W lipcu 1997 r., kiedy Bank Tajlandii został zmuszony do zdewaluowania bahta, niewielu analityków przewidywało, że ruch ten wywoła efekt domina w innych krajach Azji.
W ciągu sześciu tygodni od dewaluacji bahta indonezyjska rupia spadła na łeb, na szyję. Systemy komputerowe niektórych japońskich banków zawiesiły się, ponieważ nie były przygotowane na przejście z wartości czterocyfrowych na pięciocyfrowe.
Przez lata Bank Indonezji pozwalał swojej walucie bardzo stopniowo i w sposób przewidywalny tracić na wartości wobec dolara. Właśnie dlatego że polityka kursowa banku centralnego była tak przewidywalna, indonezyjskie firmy śmiało zadłużały się w dolarach, bo oprocentowanie tych kredytów było znacznie niższe.
Zachodnie banki, które dostarczały te dolary, zabezpieczały się przed ryzykiem walutowym, wykupując ubezpieczenie kredytowe. Ponieważ jednak rynek ten był mało płynny, kredytodawcy kupowali derywaty kredytowe na samą Indonezję.
Reklama
Taki był mechanizm transmisji, za pomocą którego zaraza powstała w Tajlandii rozszerzyła się na jej sąsiadów. Przenieśmy się teraz o kilka lat do przodu i zadajmy pytanie: czy amerykańskiego dolara czeka podobny los do rupii?
Tydzień zakończony 8 marca był dla dolara najgorszy od stycznia, co skłoniło ekonomistów z JP Morgan do spekulacji, że dolarowa hossa może mieć się ku końcowi. Oczywiście, na razie dolar radzi sobie lepiej, niż oczekiwano, ponieważ wciąż jest uważany za bezpieczne schronienie przed ekonomicznym sztormem. Korzysta również z powodu obaw o presję na euro, zadłużenie słabszych członków europejskiej unii walutowej i (co sprzeczne) niepokojów zarówno o przegrzanie, jak i spowolnienie chińskiej gospodarki. W istocie amerykański dolar wzmocnił się znacznie bardziej wobec euro i funta szterlinga niż wobec innych walut.
Gdy burza ucichnie, słabość ta będzie się stawała coraz bardziej oczywista. Z całą pewnością jest ona mniej widoczna w stosunku do walut innych państw uprzemysłowionych niż wobec krajów rozwijających się. Jest również wielu orędowników dolara, którzy przewidują, że będzie go wspierał silny wzrost gospodarczy oraz fakt, że Fed może zacząć podnosić stopy procentowe.

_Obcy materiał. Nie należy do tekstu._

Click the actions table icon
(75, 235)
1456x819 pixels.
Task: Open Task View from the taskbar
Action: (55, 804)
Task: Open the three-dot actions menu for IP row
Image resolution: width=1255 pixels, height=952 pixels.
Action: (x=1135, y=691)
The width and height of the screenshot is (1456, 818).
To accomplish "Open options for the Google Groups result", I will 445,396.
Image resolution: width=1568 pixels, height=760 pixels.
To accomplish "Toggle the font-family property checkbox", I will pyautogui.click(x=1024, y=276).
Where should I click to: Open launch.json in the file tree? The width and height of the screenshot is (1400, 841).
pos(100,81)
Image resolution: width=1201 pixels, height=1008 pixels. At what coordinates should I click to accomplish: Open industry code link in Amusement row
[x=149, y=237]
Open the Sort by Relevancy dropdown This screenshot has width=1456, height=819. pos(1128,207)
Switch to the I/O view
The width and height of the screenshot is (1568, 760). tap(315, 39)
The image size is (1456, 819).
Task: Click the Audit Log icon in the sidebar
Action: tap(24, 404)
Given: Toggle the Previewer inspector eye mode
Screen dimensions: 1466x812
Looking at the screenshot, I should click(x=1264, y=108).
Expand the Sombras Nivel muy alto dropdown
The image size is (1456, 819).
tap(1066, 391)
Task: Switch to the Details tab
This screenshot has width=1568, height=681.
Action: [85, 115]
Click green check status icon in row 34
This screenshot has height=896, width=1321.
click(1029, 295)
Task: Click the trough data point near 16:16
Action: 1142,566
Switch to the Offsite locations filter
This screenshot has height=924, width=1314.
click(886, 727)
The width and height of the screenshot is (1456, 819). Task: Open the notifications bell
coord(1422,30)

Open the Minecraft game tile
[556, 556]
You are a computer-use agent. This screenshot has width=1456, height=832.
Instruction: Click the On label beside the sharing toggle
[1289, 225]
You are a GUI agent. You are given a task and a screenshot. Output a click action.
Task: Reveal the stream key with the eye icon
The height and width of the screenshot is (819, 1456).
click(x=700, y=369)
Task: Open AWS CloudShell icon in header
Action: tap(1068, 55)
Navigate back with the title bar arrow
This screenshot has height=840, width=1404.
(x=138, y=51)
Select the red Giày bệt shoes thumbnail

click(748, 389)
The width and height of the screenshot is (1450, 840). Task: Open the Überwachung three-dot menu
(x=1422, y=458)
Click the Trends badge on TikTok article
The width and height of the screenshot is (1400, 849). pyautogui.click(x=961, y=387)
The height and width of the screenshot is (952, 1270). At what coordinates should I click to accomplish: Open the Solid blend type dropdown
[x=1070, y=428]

Do chwili obecnej jednym z powodów, że dolar trzyma się tak dobrze, jest fakt, że wiele krajów wiąże z nim swoje waluty. Najbardziej znanym przykładem są Chiny. W kwietniu amerykański Departament Skarbu poinformuje Kongres, czy Pekin manipuluje polityką kursową. Stosunki pomiędzy oboma krajami stają się coraz bardziej napięte.
Większość obserwatorów wyznaje pogląd, że Chiny strzeliłyby sobie w stopę, gdyby zaczęły pozbywać się amerykańskich papierów skarbowych lub nawet znacząco zredukowały swoje zakupy. Jednak kraje, podobnie jak inwestorzy indywidualni, nie zawsze działają racjonalnie.
Ostatnie stwierdzenie chińskiego premiera Wen Jiabao, że renminbi nie jest niedoszacowany, sugerują rosnącą polityczną asertywność ze strony Chin.
Jeżeli jednak Chiny zdecydują, że postępując w ten sposób, mniej zaszkodzą sobie, a bardziej USA, dolara może czekać okres znacznie większego osłabienia.